At 5:45 AM, Anonymous said...

True, the Canadian education is more accessible but it's obvious that higher US education is far better than Canadian (much more funding, more diversed programs, etc.). McGill's OK, but it doesn't compare to MIT, Caltech or Harvard...

"many Americans are not intellectually as resourceful as Canadians" I doubt that is true. The US universities are VERY generous in terms of scholarships, unlike Canada.

Two Canadian Answers about comparing education systems

7:45 AM  
Blogger FreeCyprus said...

Arab Racism

bismillah
assalamu alaikum

A few days ago I was with an Arab brother who while talking mentioned something that showed he has a slight dislike of black people.
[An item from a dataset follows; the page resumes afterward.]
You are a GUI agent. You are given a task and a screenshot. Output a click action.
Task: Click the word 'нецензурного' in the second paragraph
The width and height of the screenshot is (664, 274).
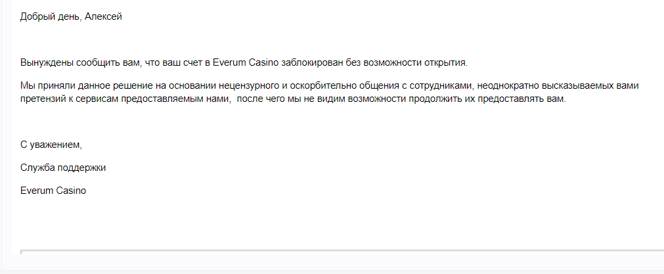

This came to me as no surprise as I am an Arab and I know how alot of Arabs think. However, I decided to not let this one go without the proper verbal beating it deserved. He told me he agrees that all people are the same, however people from central and South Africa never did have any historic achievements and have always been a backwards people whilst the rest of the world at least had a period where they achieved something.

First and foremost there is nothing in the Quraan and Sunnah that says there are any distinctions between white people and black people. On the contrary, in the prophet's last sermon he (pbuh) said;
""All mankind is from Adam and Eve, an Arab has no superiority over a non-Arab nor a non-Arab has any superiority over an Arab; also a white (person) has no superiority over a black (person) nor a black has any superiority over a white except by piety and good action."

Also Allah (swt) said:
"And mankind is naught but a single nation."